> **Extrait fourni**:
# # # # #

Economie

Majida Maârouf: Nous avons un potentiel qui dépasse les prévisions de Halieutis

© D.R

L’ANDA a été créée en 2011, elle totalise aujourd’hui presque 4 ans d’activité. Pouvons-nous parler à ce stade de bilan?
 

Majida Maârouf : Il est vrai que l’ANDA a été créée en 2011, j’ai moi-même été nommée vers fin 2011 et toute l’année 2012 a été consacrée à l’opérationnalisation de l’Agence. Elle a connu les premiers recrutements et la mise en place des moyens logistiques pour son fonctionnement. On peut dire que nous n’avons réellement démarré notre activité qu’à partir de 2013. En ce qui concerne le bilan, je suis très satisfaite. Pour une jeune agence, nous avons très rapidement mis en place les structures et lancé en parallèle de grands chantiers tels que les plans d’aménagement aquacole, le code juridique, l’opérationnalisation du guichet unique, des études de marché pour les produits aquacoles, etc. Notre objectif au démarrage était d’avoir nous-mêmes de la visibilité sur le secteur pour pouvoir accompagner les investisseurs.
 

Est-ce que nous pouvons dire aujourd’hui que l’ANDA a trouvé sa place parmi les acteurs du secteur ?

Franchement, j’estime que nous sommes très appréciés. Nous essayons de travailler en concertation avec tous les départements concernés.
D’ailleurs, pour les plans d’aménagement nous avons mis en place des comités de pilotage régionaux. Pour nous, c’est la meilleure manière de nous rapprocher de la population et des institutions locales, mais également de faire connaître le secteur de l’aquaculture. C’est un secteur assez méconnu, et nous en profitons pour faire de la vulgarisation. Sinon, nous avons un bon feedback de la part de nos partenaires, je sens que nous sommes bien logés.

# # # # #

> **Données affichées**:
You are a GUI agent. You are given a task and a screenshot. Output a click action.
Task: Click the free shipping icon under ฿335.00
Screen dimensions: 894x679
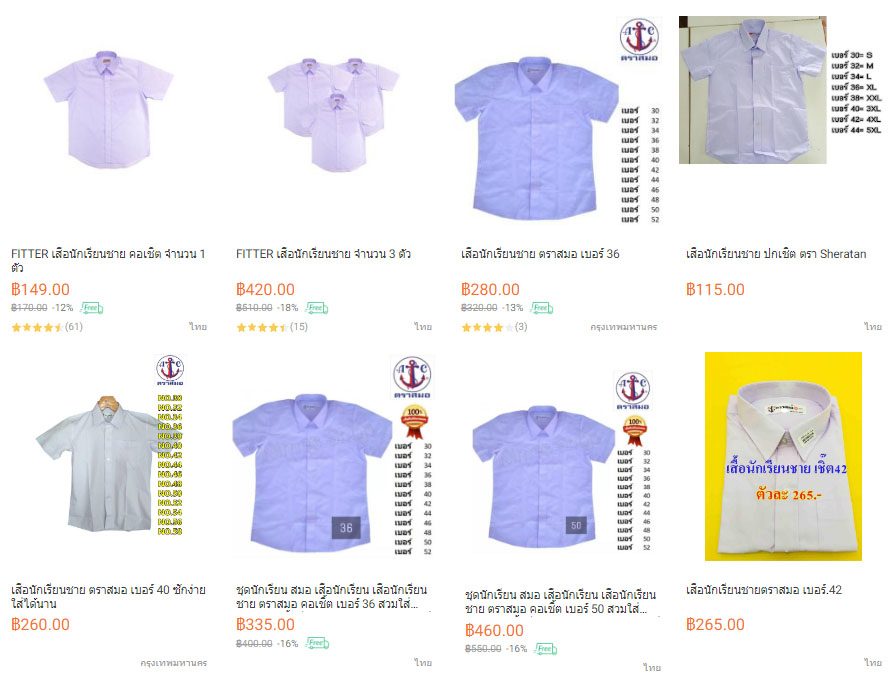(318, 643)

# # # # #

> **Consigne**: Recopiez intégralement l'entretien avec Majida Maârouf, sans rien y changer. Vous pouvez vous passer des données pour cet exercice.

> **Réponse à l'exercice**:
Economie

Majida Maârouf: Nous avons un potentiel qui dépasse les prévisions de Halieutis

© D.R

L’ANDA a été créée en 2011, elle totalise aujourd’hui presque 4 ans d’activité. Pouvons-nous parler à ce stade de bilan?
 

Majida Maârouf : Il est vrai que l’ANDA a été créée en 2011, j’ai moi-même été nommée vers fin 2011 et toute l’année 2012 a été consacrée à l’opérationnalisation de l’Agence. Elle a connu les premiers recrutements et la mise en place des moyens logistiques pour son fonctionnement. On peut dire que nous n’avons réellement démarré notre activité qu’à partir de 2013. En ce qui concerne le bilan, je suis très satisfaite. Pour une jeune agence, nous avons très rapidement mis en place les structures et lancé en parallèle de grands chantiers tels que les plans d’aménagement aquacole, le code juridique, l’opérationnalisation du guichet unique, des études de marché pour les produits aquacoles, etc. Notre objectif au démarrage était d’avoir nous-mêmes de la visibilité sur le secteur pour pouvoir accompagner les investisseurs.
 

Est-ce que nous pouvons dire aujourd’hui que l’ANDA a trouvé sa place parmi les acteurs du secteur ?

Franchement, j’estime que nous sommes très appréciés. Nous essayons de travailler en concertation avec tous les départements concernés.
D’ailleurs, pour les plans d’aménagement nous avons mis en place des comités de pilotage régionaux. Pour nous, c’est la meilleure manière de nous rapprocher de la population et des institutions locales, mais également de faire connaître le secteur de l’aquaculture. C’est un secteur assez méconnu, et nous en profitons pour faire de la vulgarisation. Sinon, nous avons un bon feedback de la part de nos partenaires, je sens que nous sommes bien logés.